‘GhostCringe’ Malware threatening Microsoft SQL and MySQL servers
Threat actors target poorly secured Microsoft SQL and MySQL database servers to execute GhostCringe remote access trojans on vulnerable devices. This interestingly named malware is also known as ‘CirenegRAT’ and is also a variant of Ghost RAT malware that was most recently deployed in 2020 Chinese cyber-espionage operations but dates as far back as 2018. In a new report published on the 16th or March 2022 by cybersecurity firm AhnLab, states that researchers outlined how hackers behind GhostCringe are targeting poorly secured database servers with weak account credentials and no oversight.
As it is evident below, the threat actors are breaching these database servers and using the mysqld.exe, mysqld-nt.exe, and sqlserver.exe processes to write the malicious ‘mcsql.exe’ executable to disk.
These malicious attacks are also similar to the Microsoft SQL server attacks that was reported last February, which dropped Cobalt Strike beacons using the Microsoft SQL xp_cmdshell command. Additionally, the report also mentions the presence of multiple malware samples on the examined servers, indicating competing hackers are breaching the same servers to drop payloads for their own campaigns.
GhostCringe entering the server
Gh0stCringe RAT is known to be a powerful malware that establishes a connection with the C2 server to receive custom commands or exfiltrate stolen information to the adversaries.
The malware can be configured during deployment with specific settings concerning its functions, as detailed below:
- Self-copy [On/Off]: If turned on, it copies itself to a certain path depending on the mode.
- Mode of execution [Mode]: Can have values of 0, 1, and 2.
- File size change [Size]: In Mode #2, the malware copies itself to the path ‘%ProgramFiles%\Cccogae.exe’, and if there is a set value, it adds junk data of the designated size to the back of the file.
- Analysis disruption technique [On/Off]: Obtains the PID of its parent process and the explorer.exe process. If it results in a value of 0, terminates itself.
- Keylogger [On/Off]: If turned on, the keylogging thread operates.
- Rundll32 process termination [On/Off] If turned on, executes ‘taskkill /f /im rundll32.exe’ command to terminate the rundll32 process that is running.
- Self-copy file property [Attr]: Sets property to read-only, hidden, and system (FILE_ATTRIBUTE_READONLY|FILE_ATTRIBUTE_HIDDEN|FILE_ATTRIBUTE_SYSTEM).

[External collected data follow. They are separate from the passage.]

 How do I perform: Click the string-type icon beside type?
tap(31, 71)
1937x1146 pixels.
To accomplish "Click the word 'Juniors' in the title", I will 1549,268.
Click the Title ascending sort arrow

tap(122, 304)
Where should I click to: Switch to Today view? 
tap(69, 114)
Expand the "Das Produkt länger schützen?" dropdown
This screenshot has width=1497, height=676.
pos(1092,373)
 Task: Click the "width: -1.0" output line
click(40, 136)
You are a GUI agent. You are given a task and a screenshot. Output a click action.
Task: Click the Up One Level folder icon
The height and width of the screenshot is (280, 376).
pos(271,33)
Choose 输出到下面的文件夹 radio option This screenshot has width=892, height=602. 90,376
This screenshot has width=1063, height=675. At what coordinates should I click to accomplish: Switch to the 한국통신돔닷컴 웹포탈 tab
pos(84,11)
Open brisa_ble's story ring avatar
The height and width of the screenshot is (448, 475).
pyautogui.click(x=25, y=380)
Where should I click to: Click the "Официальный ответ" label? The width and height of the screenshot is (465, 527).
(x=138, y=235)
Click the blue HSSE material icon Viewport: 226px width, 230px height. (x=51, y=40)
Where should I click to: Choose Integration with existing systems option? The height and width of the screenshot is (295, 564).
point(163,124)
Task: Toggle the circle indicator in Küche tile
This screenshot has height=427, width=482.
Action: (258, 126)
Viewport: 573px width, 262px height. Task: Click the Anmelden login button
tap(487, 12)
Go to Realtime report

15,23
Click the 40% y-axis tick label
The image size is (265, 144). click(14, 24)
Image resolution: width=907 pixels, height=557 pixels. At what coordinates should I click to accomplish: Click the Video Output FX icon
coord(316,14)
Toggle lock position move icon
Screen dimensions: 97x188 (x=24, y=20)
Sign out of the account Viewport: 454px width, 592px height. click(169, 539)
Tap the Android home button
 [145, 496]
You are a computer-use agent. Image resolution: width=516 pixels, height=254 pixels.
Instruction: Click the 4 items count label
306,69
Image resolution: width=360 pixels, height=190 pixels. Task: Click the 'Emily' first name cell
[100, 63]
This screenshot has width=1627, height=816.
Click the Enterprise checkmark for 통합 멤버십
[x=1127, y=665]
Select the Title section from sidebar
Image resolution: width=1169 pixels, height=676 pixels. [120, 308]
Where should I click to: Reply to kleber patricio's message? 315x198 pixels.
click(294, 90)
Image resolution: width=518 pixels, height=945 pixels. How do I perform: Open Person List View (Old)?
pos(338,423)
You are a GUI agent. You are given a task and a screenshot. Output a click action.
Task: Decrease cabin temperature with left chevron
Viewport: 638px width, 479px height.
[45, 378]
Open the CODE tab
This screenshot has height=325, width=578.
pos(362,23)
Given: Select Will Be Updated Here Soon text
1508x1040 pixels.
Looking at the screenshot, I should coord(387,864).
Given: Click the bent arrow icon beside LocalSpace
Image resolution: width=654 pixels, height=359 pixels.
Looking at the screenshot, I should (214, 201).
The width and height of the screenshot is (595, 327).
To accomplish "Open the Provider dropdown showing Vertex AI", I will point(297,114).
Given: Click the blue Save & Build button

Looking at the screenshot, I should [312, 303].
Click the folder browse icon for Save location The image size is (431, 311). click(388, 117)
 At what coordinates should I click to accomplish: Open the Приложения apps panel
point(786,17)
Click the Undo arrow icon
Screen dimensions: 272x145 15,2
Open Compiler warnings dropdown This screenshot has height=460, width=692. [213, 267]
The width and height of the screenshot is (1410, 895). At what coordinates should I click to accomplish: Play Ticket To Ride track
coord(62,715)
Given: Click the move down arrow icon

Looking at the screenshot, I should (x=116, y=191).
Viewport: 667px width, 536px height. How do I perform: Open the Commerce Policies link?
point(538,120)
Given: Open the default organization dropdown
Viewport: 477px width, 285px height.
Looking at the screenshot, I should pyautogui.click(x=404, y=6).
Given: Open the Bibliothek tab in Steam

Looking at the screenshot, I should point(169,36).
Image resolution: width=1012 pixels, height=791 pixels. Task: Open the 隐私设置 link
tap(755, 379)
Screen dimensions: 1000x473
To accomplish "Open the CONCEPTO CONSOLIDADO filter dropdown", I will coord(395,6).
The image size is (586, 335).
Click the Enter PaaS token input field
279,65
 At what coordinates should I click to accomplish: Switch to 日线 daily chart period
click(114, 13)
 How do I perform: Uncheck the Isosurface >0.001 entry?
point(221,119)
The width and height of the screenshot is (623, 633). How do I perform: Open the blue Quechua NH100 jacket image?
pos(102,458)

Of the above, the keylogger is maybe the most aggressive component as this is what steals user inputs from the compromised system. The keylogging component uses the Windows Polling method (GetAsyncKeyState API) for querying the state of every key through an endless loop. This otherwise reliable logging method introduces the risk of suspiciously high CPU usage, but in poorly managed servers, this is unlikely to cause problems to the threat actors. GhostCringe will also monitor the keypresses for the last three minutes and send them with basic system and network information to the malware’s command and control servers. These logged keystrokes will allow the threat actors to steal login credentials and other sensitive information that logged-in users entered on the device.
Modes and commands
CirenegRAT supports 4 operational modes, namely 0, 1, 2, and a special Windows 10 mode, selected by hackers during deployment.
The modes configure how persistence is established via the modification of the Windows registry and the activation of the self-copy module. For example, Mode #0 is running without persistence, while Mode #2 establishes persistence and considers self-copy settings.
As for the remote commands supported by the RAT, these are summed up in the following:
- Download additional payloads from the C2 and execute them.
- Connect to a URL via IE
- Destroy MBR (master boot record)
- Keylogging (independent command)
- Steal clipboard database
- Collect Tencent-related information
- Update
- Uninstall
- Register Run Key
- Terminate host system
- Reboot NIC
- Scan for running processes
- Display message pop-up
How can you secure the Database?
It is advised that you first update your server software to apply the latest available security patches, which helps exclude a range of attacks that leverage known vulnerabilities. It is also essential to use a strong admin password that is obviously hard to guess or brute-force. The most crucial and essential step is to place the database server behind a firewall allowing only authorized devices to access the server. Finally, monitor all actions to identify suspicious reconnaissance activity and use a data access controller for data transaction policy inspection.